:: Given entries

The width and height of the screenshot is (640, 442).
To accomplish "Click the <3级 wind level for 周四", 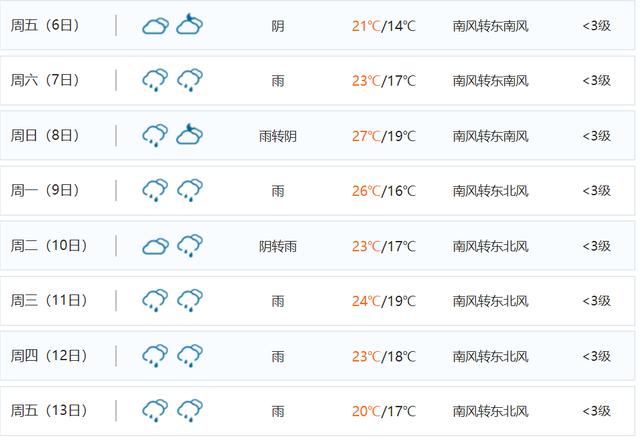I will (597, 356).
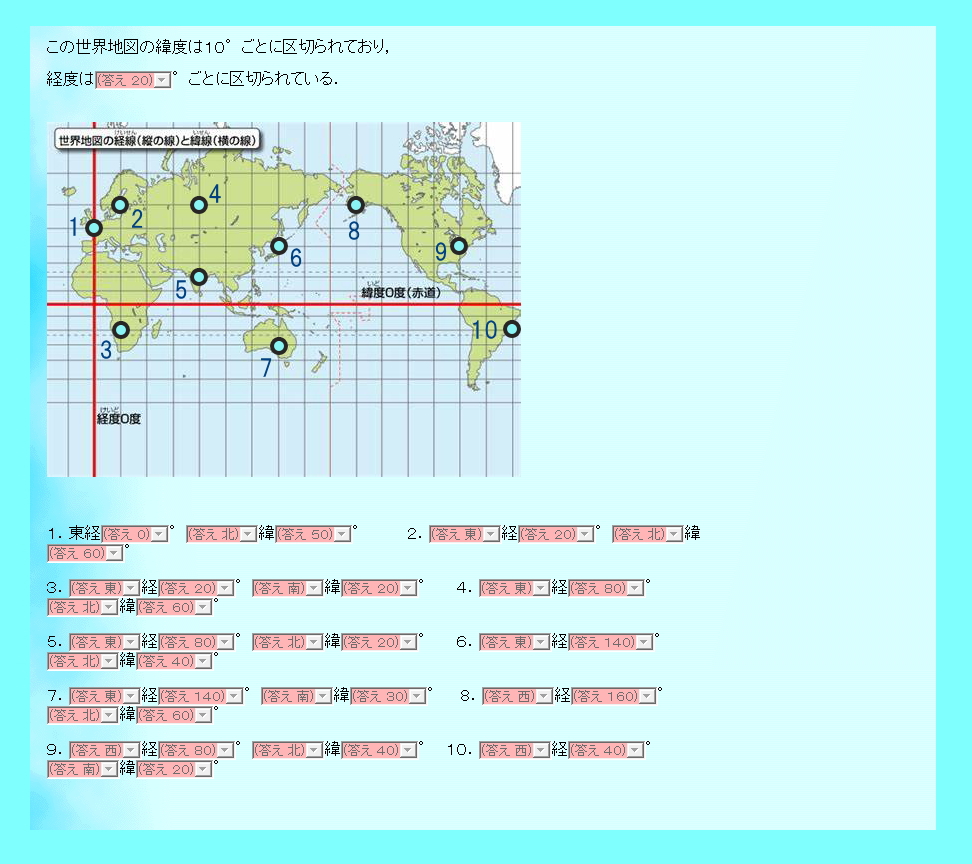Select map marker 6 over Japan
The width and height of the screenshot is (972, 864).
coord(279,246)
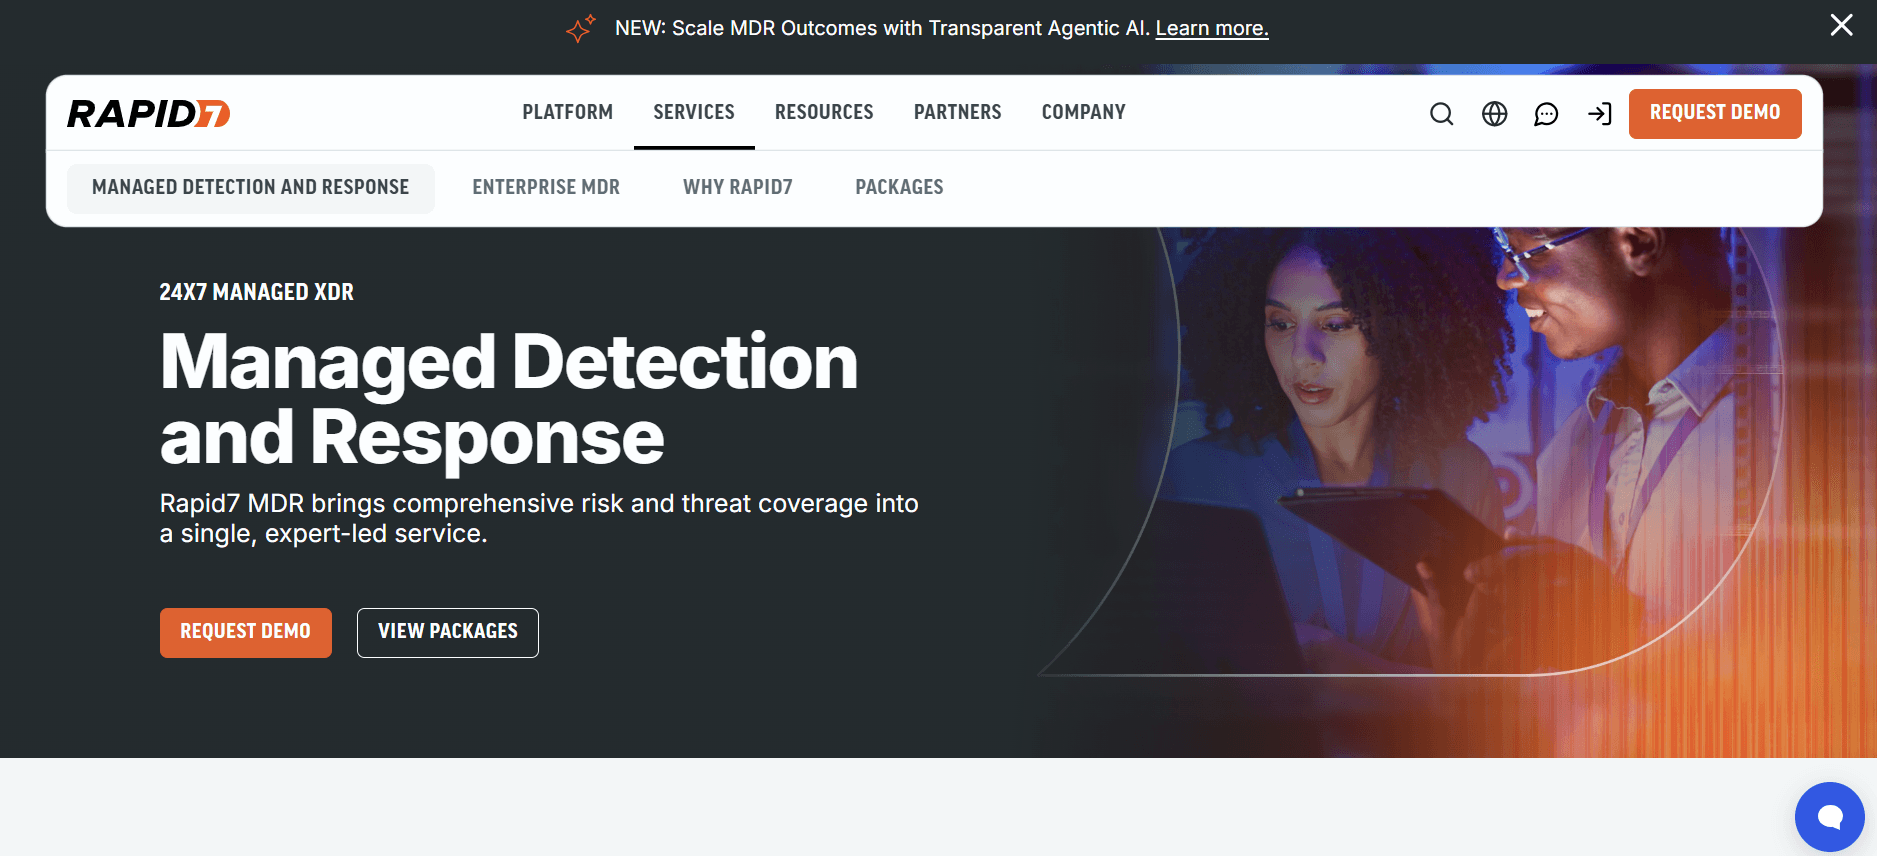
Task: Go to Why Rapid7 tab
Action: click(x=737, y=188)
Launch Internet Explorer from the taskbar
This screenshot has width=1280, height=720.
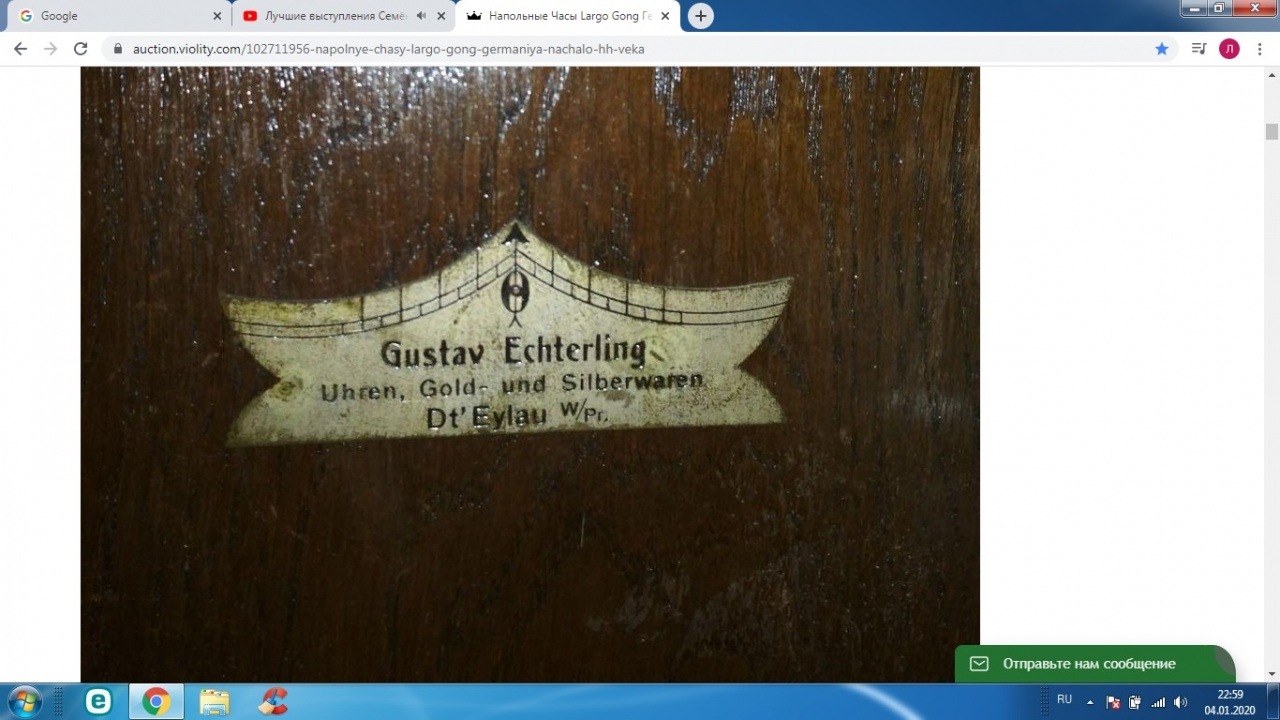coord(98,702)
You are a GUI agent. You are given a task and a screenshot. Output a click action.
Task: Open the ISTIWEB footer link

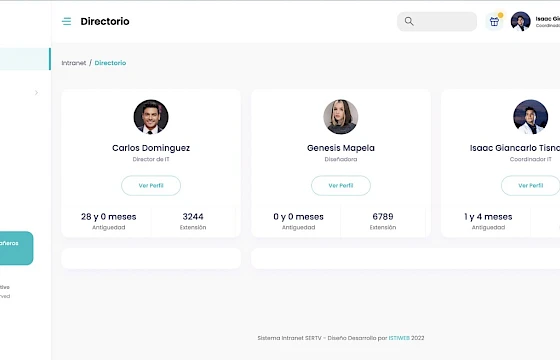(399, 338)
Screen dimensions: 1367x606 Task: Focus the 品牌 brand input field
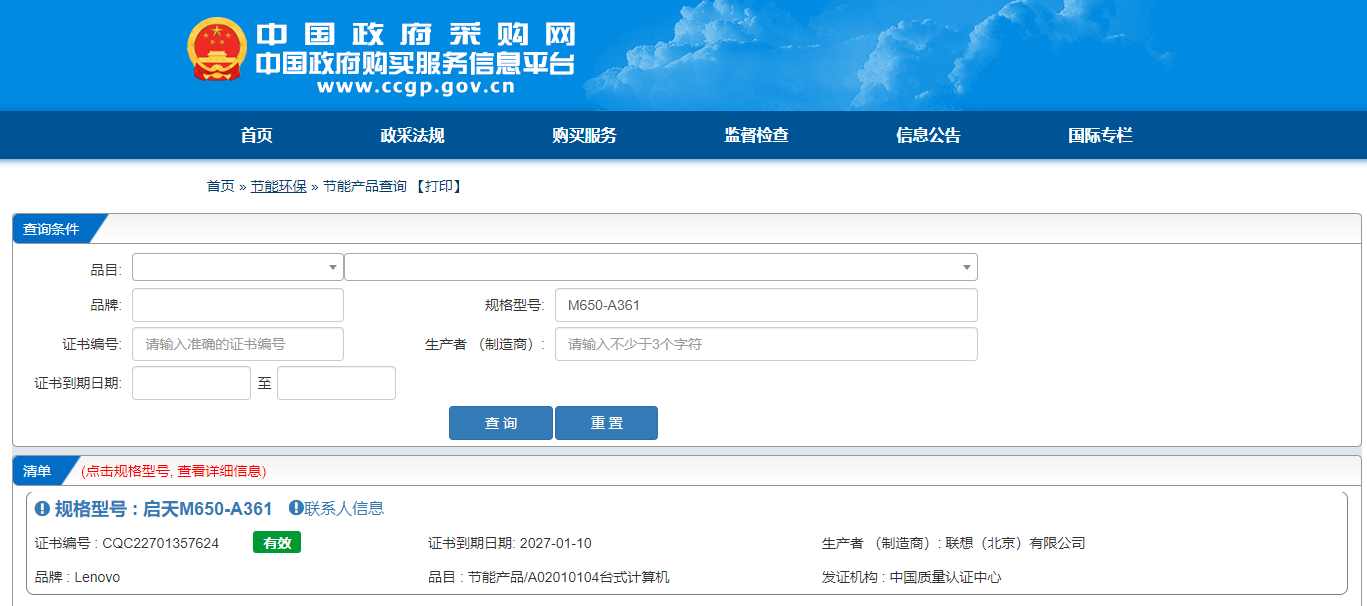tap(237, 305)
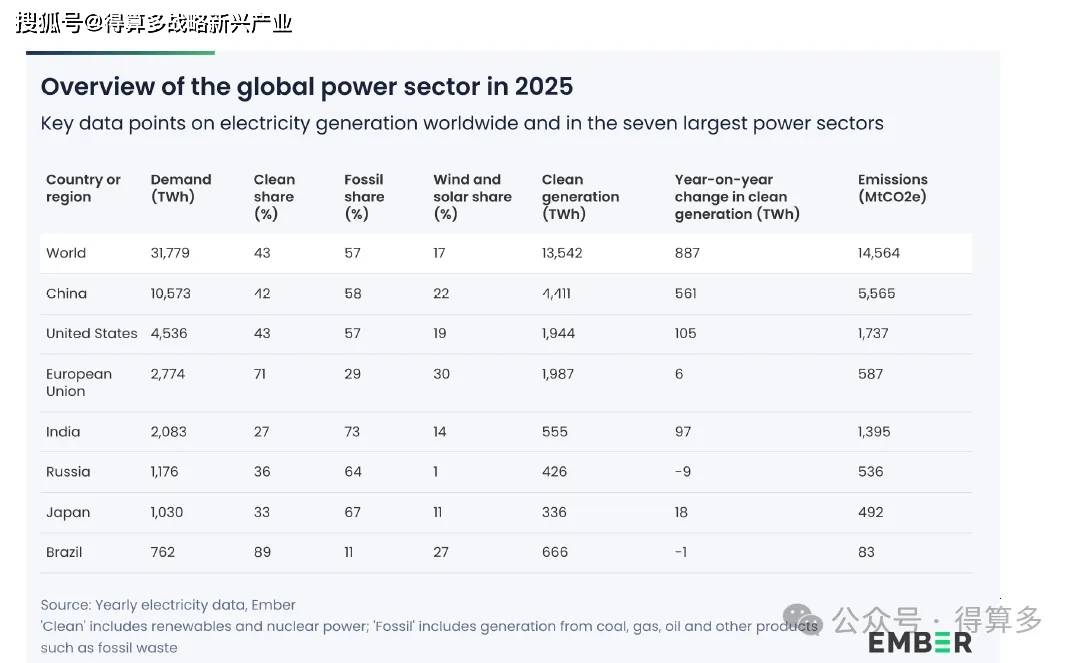Viewport: 1076px width, 663px height.
Task: Click the EMBER logo
Action: 920,642
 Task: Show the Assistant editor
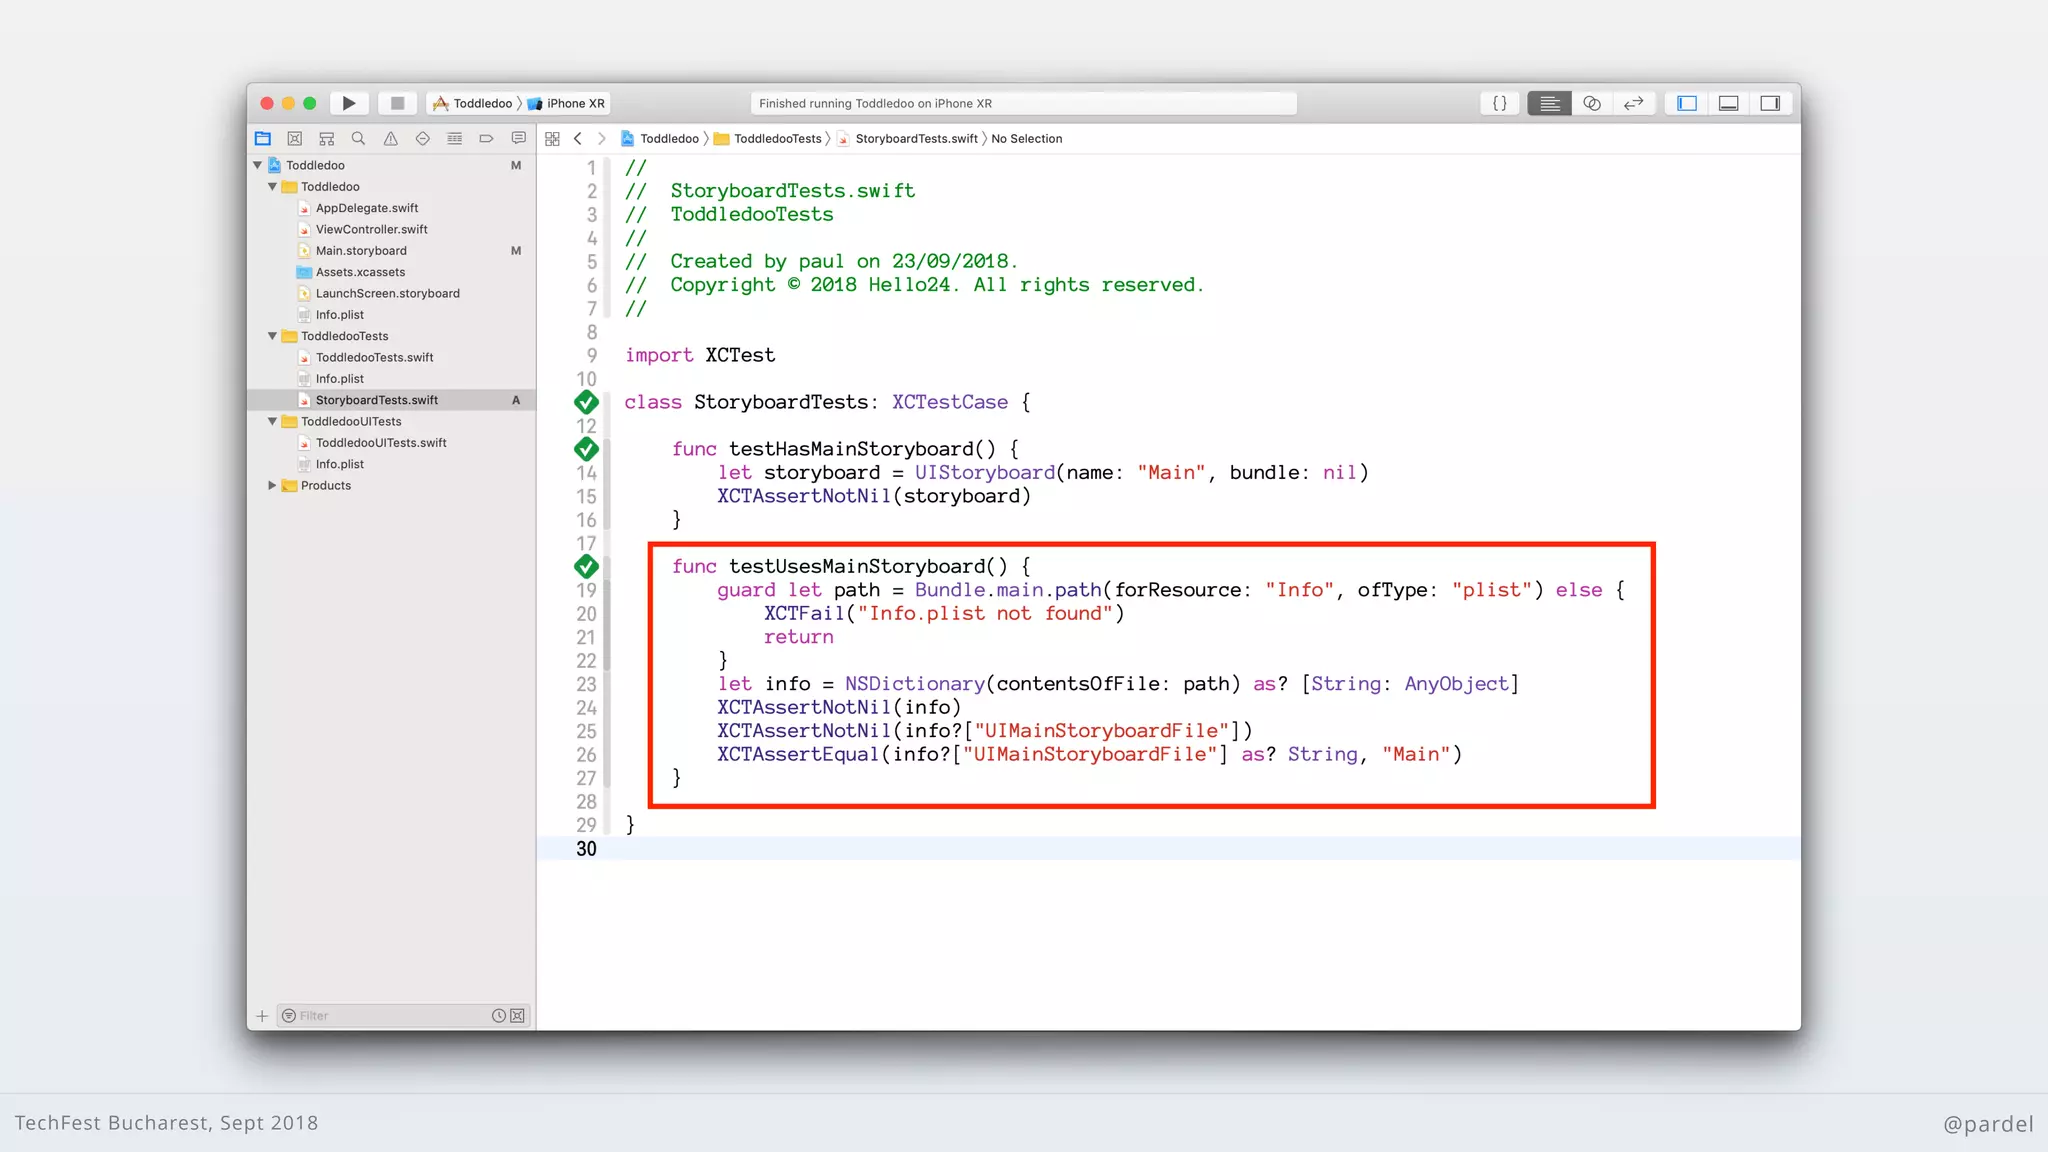1591,103
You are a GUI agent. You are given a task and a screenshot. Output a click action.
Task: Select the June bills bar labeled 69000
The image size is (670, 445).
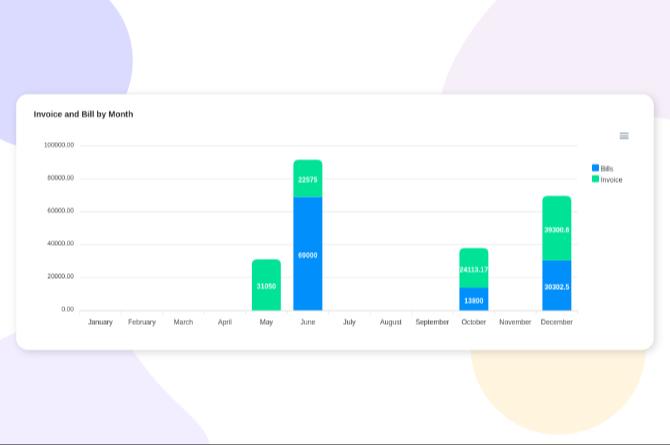(x=308, y=254)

::::

§ **Aim**
Give everything in the data from the line containing "Launch Internet Explorer from the taskbar" down to the end as a Markdown table with the columns Row and Line, numbering each line and skipping blank ones. Leave the pictures out.

§ **Correct result**
| Row | Line |
|---|---|
| 1 | Launch Internet Explorer from the taskbar |
| 2 | This screenshot has width=1280, height=720. |
| 3 | coord(98,702) |
| 4 | You are a GUI agent. You are given a task and a screenshot. Output a click action. |
| 5 | Task: Open the ISTIWEB footer link |
| 6 | (399, 338) |
| 7 | Screen dimensions: 1367x606 Task: Focus the 品牌 brand input field |
| 8 | tap(237, 305) |
| 9 | Viewport: 1076px width, 663px height. |
| 10 | Task: Click the EMBER logo |
| 11 | Action: 920,642 |
| 12 |  Task: Show the Assistant editor |
| 13 | 1591,103 |
| 14 | You are a GUI agent. You are given a task and a screenshot. Output a click action. |
| 15 | Task: Select the June bills bar labeled 69000 |
| 16 | The image size is (670, 445). |
| 17 | (x=308, y=254) |